BEGIN
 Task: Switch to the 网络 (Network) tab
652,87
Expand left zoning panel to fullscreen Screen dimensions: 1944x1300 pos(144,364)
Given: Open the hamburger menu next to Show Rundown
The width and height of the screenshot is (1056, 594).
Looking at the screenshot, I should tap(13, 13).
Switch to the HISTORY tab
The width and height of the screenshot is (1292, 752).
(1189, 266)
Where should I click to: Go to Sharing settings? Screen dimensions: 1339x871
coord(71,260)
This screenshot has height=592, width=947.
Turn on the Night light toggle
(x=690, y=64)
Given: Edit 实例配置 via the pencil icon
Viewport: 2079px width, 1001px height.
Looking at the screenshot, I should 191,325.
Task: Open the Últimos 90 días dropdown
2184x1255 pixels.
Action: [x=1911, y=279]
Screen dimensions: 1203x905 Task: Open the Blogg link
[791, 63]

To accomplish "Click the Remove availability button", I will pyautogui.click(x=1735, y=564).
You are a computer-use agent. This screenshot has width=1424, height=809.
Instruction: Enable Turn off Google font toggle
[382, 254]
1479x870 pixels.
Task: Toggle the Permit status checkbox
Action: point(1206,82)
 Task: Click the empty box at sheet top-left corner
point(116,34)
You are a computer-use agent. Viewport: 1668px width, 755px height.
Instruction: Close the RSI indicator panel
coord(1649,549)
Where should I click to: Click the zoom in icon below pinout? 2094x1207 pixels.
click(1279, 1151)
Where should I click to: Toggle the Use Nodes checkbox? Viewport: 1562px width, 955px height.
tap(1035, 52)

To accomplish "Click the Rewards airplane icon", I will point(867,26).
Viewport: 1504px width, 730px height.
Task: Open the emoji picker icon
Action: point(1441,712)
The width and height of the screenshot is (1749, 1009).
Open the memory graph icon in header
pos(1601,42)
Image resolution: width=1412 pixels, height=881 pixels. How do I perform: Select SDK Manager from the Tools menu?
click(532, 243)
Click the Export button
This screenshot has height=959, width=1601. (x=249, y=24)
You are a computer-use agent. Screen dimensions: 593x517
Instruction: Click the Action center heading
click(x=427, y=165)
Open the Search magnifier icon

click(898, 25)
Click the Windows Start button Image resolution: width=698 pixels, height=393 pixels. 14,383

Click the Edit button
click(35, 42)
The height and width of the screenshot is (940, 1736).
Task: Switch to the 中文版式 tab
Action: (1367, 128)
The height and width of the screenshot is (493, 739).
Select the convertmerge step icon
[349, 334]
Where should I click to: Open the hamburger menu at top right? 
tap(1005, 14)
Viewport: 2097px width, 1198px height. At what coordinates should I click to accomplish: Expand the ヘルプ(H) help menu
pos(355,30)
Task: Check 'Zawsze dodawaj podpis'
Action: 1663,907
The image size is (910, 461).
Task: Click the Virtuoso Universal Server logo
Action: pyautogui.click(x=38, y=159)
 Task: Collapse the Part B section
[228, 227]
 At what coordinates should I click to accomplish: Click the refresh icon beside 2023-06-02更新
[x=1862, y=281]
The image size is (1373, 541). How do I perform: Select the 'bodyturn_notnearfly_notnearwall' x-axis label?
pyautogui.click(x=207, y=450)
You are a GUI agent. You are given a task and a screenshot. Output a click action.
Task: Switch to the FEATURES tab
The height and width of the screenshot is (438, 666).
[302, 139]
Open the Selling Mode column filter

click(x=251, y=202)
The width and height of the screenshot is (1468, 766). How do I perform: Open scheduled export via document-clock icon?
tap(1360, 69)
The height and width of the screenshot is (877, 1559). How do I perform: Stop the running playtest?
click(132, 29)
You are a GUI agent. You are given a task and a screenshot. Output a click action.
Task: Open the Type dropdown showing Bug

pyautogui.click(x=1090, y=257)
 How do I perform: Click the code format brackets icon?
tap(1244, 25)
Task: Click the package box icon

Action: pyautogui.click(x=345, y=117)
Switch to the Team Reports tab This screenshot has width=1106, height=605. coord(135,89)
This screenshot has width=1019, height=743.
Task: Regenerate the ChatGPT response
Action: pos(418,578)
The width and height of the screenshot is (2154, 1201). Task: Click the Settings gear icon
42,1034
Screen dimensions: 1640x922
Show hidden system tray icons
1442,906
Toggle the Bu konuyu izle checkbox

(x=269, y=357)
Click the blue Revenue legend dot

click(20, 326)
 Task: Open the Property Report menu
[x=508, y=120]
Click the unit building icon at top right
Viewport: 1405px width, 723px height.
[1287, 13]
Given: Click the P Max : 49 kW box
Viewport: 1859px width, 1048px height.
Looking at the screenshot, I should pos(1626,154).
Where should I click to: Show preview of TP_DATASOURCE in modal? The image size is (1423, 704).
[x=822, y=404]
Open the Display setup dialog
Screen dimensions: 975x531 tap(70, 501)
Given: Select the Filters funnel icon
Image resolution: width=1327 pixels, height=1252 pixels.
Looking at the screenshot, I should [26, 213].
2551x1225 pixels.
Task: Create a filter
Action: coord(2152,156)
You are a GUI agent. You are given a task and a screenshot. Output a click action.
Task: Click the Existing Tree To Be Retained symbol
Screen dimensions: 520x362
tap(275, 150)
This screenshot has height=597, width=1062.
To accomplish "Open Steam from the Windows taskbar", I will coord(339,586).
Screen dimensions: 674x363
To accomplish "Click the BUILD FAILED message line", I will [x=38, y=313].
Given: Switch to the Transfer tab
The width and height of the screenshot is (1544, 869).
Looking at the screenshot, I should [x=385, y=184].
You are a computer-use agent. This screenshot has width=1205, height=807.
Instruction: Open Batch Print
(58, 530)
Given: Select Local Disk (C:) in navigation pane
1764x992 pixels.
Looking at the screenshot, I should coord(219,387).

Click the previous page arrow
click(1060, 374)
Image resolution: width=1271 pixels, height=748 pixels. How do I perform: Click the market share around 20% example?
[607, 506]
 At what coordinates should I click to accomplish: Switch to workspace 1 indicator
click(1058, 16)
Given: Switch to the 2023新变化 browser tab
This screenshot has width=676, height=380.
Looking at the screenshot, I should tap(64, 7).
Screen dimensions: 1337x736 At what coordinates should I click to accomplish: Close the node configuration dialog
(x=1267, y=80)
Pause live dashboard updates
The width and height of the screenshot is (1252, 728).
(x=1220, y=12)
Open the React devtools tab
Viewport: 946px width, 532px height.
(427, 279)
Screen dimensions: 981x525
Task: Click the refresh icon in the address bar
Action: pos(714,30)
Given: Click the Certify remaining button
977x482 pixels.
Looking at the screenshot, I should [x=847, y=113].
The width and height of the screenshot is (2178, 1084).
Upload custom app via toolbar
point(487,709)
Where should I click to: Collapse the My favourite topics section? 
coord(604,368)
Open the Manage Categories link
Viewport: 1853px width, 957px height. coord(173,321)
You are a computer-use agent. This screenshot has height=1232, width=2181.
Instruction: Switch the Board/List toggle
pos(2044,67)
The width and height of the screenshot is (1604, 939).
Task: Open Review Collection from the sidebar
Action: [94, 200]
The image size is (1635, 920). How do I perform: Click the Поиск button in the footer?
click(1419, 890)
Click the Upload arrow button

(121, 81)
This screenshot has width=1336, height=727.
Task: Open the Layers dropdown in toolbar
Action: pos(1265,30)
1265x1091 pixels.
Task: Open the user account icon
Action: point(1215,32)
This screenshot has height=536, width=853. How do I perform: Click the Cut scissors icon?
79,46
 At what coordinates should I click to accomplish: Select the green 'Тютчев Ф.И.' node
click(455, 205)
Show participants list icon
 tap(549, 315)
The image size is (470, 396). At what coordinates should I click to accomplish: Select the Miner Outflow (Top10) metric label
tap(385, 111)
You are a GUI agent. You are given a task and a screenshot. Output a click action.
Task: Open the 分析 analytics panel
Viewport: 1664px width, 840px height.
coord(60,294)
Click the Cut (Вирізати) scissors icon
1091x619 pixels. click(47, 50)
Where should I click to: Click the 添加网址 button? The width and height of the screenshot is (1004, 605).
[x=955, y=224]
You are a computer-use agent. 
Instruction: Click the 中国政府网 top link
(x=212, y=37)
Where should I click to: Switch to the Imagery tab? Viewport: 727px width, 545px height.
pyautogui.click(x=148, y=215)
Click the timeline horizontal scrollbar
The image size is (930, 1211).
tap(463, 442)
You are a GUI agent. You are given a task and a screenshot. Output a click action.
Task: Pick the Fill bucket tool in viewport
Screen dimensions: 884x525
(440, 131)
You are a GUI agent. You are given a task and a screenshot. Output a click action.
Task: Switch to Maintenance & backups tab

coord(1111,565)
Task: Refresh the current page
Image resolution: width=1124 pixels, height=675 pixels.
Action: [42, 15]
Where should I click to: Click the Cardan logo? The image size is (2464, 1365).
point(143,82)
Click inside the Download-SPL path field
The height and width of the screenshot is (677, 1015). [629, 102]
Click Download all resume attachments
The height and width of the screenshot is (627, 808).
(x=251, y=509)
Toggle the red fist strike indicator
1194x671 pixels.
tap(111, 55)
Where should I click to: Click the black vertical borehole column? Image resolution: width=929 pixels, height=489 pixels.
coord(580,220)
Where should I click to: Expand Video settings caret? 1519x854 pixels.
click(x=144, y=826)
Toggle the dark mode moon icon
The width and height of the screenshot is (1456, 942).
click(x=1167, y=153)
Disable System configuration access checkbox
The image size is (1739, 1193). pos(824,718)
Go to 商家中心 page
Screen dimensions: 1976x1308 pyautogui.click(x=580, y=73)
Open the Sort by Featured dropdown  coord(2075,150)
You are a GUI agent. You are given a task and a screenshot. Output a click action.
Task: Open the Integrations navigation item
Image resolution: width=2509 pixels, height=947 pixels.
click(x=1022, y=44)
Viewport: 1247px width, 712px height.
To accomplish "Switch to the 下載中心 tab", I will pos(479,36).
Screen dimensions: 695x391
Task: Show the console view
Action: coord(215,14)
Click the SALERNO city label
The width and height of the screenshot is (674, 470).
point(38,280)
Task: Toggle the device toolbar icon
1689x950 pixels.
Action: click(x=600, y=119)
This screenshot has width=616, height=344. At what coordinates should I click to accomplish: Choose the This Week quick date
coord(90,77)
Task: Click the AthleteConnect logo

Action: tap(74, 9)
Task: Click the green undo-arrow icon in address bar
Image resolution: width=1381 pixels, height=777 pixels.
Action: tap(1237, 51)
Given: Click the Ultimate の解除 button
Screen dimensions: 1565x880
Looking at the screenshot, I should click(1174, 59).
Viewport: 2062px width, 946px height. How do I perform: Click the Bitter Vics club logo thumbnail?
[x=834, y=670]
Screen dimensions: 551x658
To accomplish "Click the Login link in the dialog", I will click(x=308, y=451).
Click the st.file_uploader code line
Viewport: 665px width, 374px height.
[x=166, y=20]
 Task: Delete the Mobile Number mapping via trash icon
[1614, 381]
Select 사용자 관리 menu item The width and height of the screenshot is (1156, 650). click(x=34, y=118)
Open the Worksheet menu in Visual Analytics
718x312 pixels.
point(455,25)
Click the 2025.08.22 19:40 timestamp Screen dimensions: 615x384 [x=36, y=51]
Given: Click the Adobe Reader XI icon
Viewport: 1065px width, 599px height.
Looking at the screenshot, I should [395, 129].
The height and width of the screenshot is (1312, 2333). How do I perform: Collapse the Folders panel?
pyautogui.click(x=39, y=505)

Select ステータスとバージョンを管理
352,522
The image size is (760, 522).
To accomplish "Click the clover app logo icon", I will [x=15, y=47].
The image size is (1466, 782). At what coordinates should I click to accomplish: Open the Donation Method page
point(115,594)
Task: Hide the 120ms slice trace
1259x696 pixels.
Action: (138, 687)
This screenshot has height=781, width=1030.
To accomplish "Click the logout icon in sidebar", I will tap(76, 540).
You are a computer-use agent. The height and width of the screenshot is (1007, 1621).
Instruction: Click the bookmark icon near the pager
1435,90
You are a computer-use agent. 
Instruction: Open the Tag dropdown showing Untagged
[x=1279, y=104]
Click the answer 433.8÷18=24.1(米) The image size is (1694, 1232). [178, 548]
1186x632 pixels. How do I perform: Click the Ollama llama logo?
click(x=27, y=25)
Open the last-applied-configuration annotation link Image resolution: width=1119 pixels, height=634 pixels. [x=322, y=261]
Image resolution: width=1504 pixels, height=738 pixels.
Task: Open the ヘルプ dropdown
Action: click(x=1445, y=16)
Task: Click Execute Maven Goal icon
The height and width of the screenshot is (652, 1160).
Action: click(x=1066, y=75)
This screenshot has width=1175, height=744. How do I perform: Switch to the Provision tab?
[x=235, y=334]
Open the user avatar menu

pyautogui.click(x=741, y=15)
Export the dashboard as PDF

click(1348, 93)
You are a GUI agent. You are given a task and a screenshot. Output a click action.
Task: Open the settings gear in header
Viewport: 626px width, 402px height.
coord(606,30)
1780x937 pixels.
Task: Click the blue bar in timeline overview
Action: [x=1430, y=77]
END
WHAT TO WORK ON: Among the entries above, locate the lines containing "Task: Click the green" and "This screenshot has height=781, width=1030.", and transcribe exactly those two lines and all lines between.

ANSWER TO THIS PROBLEM:
Task: Click the green undo-arrow icon in address bar
Image resolution: width=1381 pixels, height=777 pixels.
Action: tap(1237, 51)
Given: Click the Ultimate の解除 button
Screen dimensions: 1565x880
Looking at the screenshot, I should click(1174, 59).
Viewport: 2062px width, 946px height. How do I perform: Click the Bitter Vics club logo thumbnail?
[x=834, y=670]
Screen dimensions: 551x658
To accomplish "Click the Login link in the dialog", I will click(x=308, y=451).
Click the st.file_uploader code line
Viewport: 665px width, 374px height.
[x=166, y=20]
 Task: Delete the Mobile Number mapping via trash icon
[1614, 381]
Select 사용자 관리 menu item The width and height of the screenshot is (1156, 650). click(x=34, y=118)
Open the Worksheet menu in Visual Analytics
718x312 pixels.
point(455,25)
Click the 2025.08.22 19:40 timestamp Screen dimensions: 615x384 [x=36, y=51]
Given: Click the Adobe Reader XI icon
Viewport: 1065px width, 599px height.
Looking at the screenshot, I should [395, 129].
The height and width of the screenshot is (1312, 2333). How do I perform: Collapse the Folders panel?
pyautogui.click(x=39, y=505)

Select ステータスとバージョンを管理
352,522
The image size is (760, 522).
To accomplish "Click the clover app logo icon", I will [x=15, y=47].
The image size is (1466, 782). At what coordinates should I click to accomplish: Open the Donation Method page
point(115,594)
Task: Hide the 120ms slice trace
1259x696 pixels.
Action: (138, 687)
This screenshot has height=781, width=1030.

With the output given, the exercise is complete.